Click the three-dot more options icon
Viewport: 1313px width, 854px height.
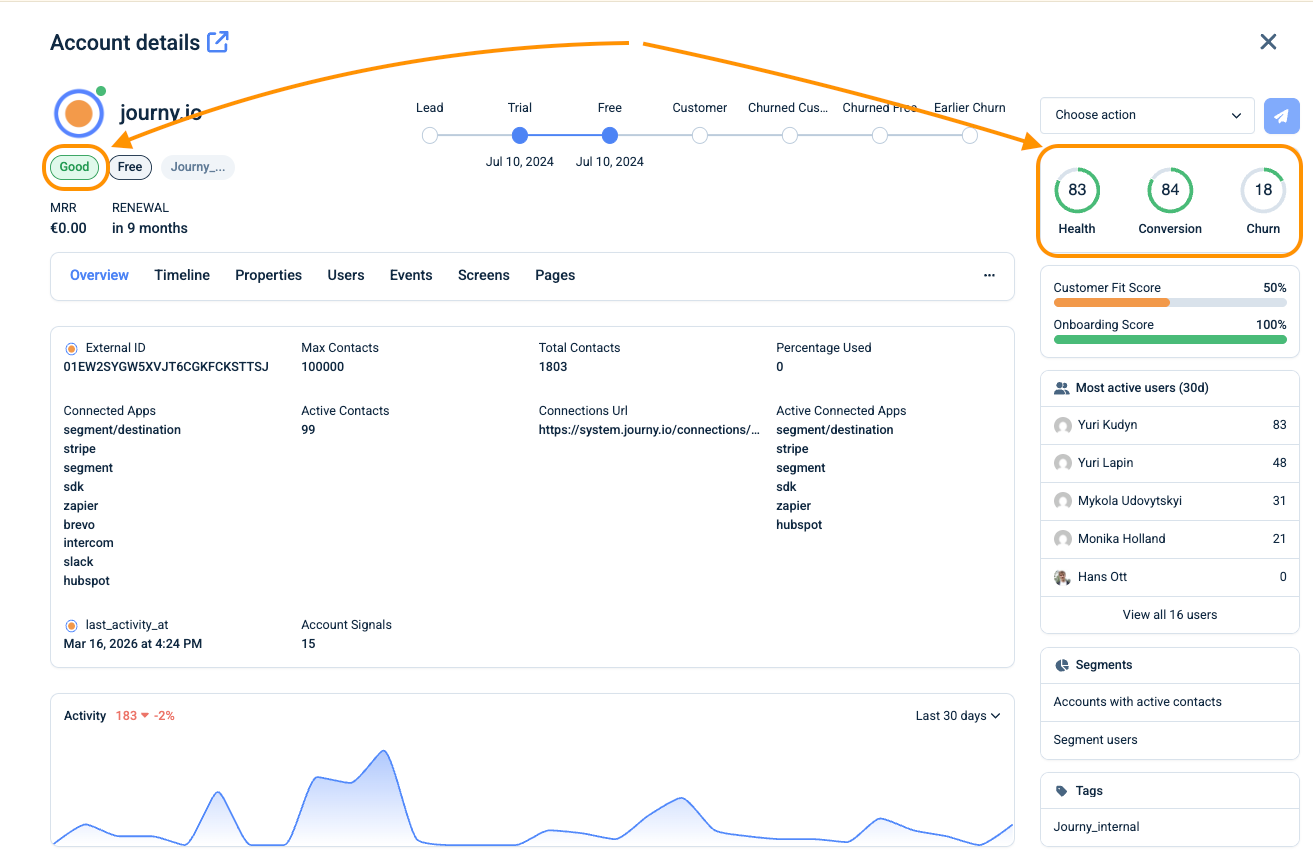[x=989, y=275]
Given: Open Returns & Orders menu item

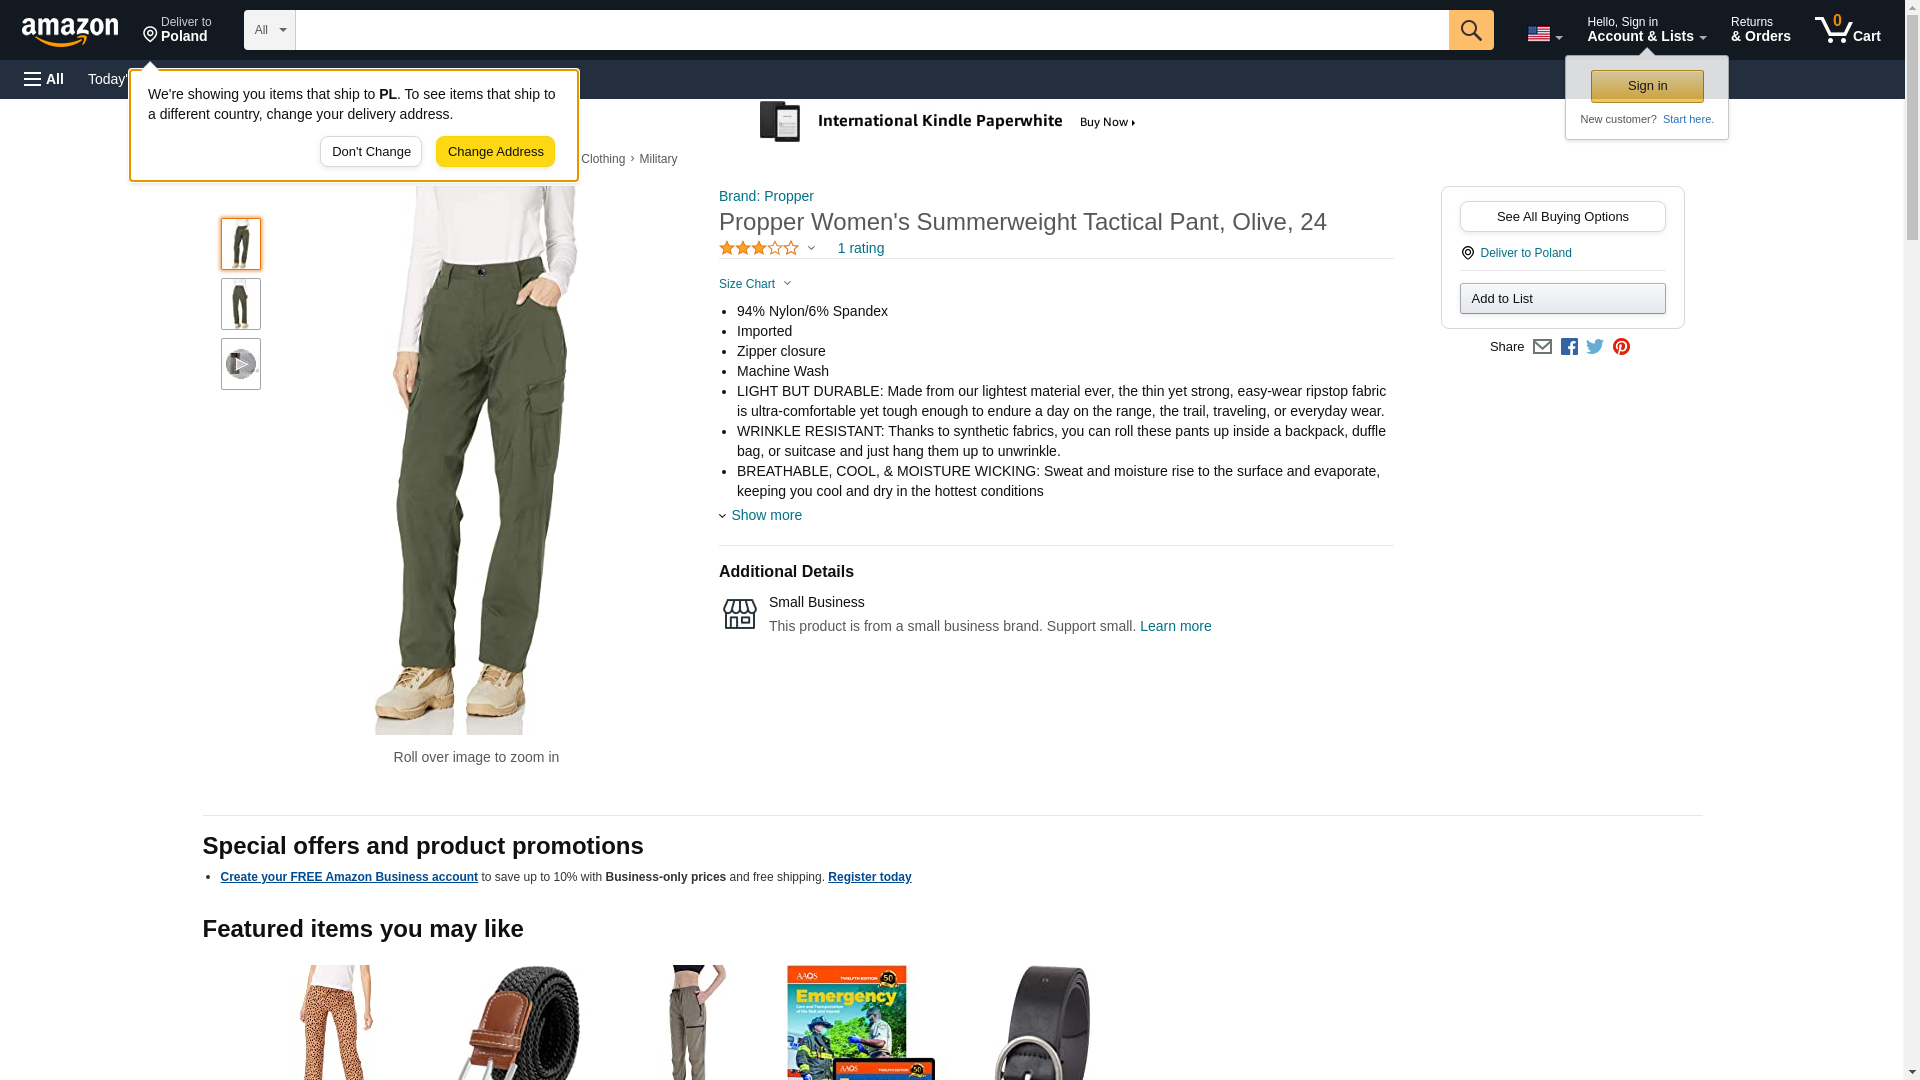Looking at the screenshot, I should coord(1760,30).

++++++++++

Repeat every record above exactly, but leave out any pictures.

Click the three-dot more options icon
Viewport: 1313px width, 854px height.
[x=989, y=275]
Given: Open Returns & Orders menu item

Looking at the screenshot, I should coord(1760,30).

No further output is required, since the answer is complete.